■ **What to produce**
Could you repeat, word for word, every line from the one containing "Given: Open the Chrome three-dot menu" through the final line of the records below, and nothing else?

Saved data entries
-------
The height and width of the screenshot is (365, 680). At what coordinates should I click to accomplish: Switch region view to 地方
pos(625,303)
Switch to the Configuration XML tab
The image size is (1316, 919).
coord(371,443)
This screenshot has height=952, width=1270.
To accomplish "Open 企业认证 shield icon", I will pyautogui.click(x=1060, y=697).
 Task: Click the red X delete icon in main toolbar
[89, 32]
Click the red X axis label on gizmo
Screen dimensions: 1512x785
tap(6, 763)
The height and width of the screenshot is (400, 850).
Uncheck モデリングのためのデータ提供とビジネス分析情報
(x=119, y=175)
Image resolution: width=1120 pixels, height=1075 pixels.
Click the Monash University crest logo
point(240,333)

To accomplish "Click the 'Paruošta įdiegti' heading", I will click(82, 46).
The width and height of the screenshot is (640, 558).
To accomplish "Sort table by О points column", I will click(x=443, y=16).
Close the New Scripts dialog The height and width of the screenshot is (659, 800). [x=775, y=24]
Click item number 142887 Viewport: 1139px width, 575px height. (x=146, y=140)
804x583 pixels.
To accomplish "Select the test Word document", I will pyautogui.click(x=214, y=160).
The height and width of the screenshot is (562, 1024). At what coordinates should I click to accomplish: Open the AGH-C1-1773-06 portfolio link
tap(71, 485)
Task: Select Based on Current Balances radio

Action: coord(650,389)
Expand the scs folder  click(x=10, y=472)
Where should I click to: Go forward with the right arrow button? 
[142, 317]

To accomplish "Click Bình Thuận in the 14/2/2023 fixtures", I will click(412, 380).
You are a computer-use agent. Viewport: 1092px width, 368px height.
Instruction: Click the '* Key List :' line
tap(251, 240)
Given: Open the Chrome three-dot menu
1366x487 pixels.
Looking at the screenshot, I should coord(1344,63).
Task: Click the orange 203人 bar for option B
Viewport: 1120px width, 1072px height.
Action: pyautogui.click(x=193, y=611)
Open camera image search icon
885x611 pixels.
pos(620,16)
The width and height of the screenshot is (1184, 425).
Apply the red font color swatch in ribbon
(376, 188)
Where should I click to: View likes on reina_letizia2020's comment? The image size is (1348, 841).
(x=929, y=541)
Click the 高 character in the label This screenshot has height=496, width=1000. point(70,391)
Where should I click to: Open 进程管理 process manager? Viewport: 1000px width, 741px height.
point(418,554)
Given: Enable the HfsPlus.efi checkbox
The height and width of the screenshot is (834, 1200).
-------
■ **Exercise solution**
Given: Open the Chrome three-dot menu
1366x487 pixels.
Looking at the screenshot, I should coord(1344,63).
Task: Click the orange 203人 bar for option B
Viewport: 1120px width, 1072px height.
Action: pyautogui.click(x=193, y=611)
Open camera image search icon
885x611 pixels.
pos(620,16)
The width and height of the screenshot is (1184, 425).
Apply the red font color swatch in ribbon
(376, 188)
Where should I click to: View likes on reina_letizia2020's comment? The image size is (1348, 841).
(x=929, y=541)
Click the 高 character in the label This screenshot has height=496, width=1000. point(70,391)
Where should I click to: Open 进程管理 process manager? Viewport: 1000px width, 741px height.
point(418,554)
Given: Enable the HfsPlus.efi checkbox
The height and width of the screenshot is (834, 1200).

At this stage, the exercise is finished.